The second reason I was thinking about my survival was that I stopped by my old work office and chatting with old staff members. It made me think about my new office I have been transferred to who has a manager willing to help out when I am sick and unable to come in. Who doesn’t have a problem if I miss three days a month. Who us supportive and understanding. I don’t have that heavy burden of guilt for being sick, or that anxiety for going to work the next day after knowing it will be a back day, or fearing the ‘chats’ about my missed days and how I’m failing everyone, or the threats that I can’t do anything about because I can’t stop being sick and every time I try coming in all the time no matter what things get significantly worse and I end up on a leave of absence or … I try and kill myself. The environment is profoundly different.
One environment over the span of seven years nearly killed me. It wasn’t the one time, the one threat… it was over time, until my confidence was gone until I blamed myself for being ill until I felt guilty all the time. Beat me to the ground until it was inevitable I was broken. I guess as far as management skills go you shouldn’t treat someone with acute chronic pain like that because that is something that might happen. The other environment it didn’t take long before there was this feeling of profound relief that it wasn’t going to be like that… that there were accommodation options available and that if I was sick there would be no looming consequences.
So I think it is vital that we pay attention to our work environment. I mean I thought every other part of my environment was great, except that and I blamed myself mostly. I just tried to be better, tried to power through the pain for my employer so she would be happy. Instead of acknowledging she should have been the one accommodating my illness just a little and not making me feel guilty about being ill, something I have no control over. Her efforts caused me to force myself to come to work and power through, which made things a lot worse and in effect caused more than one of my leaves of absence… so that does not work. Plus she caused way more stress. So if you have a boss like that you might want to realize that while it is not bad in the beginning over time it can get worse. It goes from guilt trips to vague threats, to demotions, to actual threats. And each time part of you breaks down because you know you cannot do what they want, physically you can’t.

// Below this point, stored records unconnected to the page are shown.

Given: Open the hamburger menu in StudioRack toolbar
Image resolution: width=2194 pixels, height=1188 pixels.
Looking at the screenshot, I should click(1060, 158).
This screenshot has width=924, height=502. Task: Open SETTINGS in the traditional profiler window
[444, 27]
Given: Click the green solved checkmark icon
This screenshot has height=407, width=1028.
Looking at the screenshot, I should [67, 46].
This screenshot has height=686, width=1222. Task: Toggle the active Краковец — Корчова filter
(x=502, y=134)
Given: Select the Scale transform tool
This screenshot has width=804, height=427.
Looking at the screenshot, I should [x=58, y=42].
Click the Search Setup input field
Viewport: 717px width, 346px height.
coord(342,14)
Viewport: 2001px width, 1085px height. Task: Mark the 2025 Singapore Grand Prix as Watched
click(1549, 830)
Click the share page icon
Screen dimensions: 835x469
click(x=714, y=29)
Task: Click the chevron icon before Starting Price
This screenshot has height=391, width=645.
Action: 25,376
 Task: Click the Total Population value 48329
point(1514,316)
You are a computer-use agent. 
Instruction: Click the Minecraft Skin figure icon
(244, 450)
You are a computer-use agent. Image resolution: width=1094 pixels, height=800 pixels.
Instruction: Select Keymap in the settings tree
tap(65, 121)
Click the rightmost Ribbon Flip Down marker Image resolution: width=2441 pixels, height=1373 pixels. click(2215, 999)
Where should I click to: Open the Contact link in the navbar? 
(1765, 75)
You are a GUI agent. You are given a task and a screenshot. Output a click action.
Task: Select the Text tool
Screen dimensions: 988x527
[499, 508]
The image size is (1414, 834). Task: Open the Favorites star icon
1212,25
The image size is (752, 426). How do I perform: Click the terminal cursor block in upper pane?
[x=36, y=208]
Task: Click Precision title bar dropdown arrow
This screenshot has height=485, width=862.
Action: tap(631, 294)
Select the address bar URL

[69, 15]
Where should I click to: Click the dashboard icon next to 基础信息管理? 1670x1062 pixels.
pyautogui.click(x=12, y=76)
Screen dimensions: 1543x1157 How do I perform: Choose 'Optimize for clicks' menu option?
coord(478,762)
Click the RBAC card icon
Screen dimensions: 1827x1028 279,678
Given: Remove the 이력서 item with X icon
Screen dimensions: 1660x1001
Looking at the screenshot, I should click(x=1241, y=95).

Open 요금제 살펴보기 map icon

My message is to watch out for such employers… they are killer. Literally. If you have a good one, you are lucky. Personally, I’m tired and I wish I could aim for disability. Or telecommute work that would pay decently. I like my new office and manager, but I have come to the conclusion I am not capable of sustaining full-time work with my brain compromised, missing too much work and frequent short-term leaves. I need to find what I am capable of and stop pretending this will work.
The point is I did survive. And I often reflect back on that time. My frame of mind. How easy it is to go from thought to action when engulfed in a status migraine. I think every year I’m going to remember that day and look back to it, just to remind myself where I was and that I survived when I so easily could not have. Like many of us done.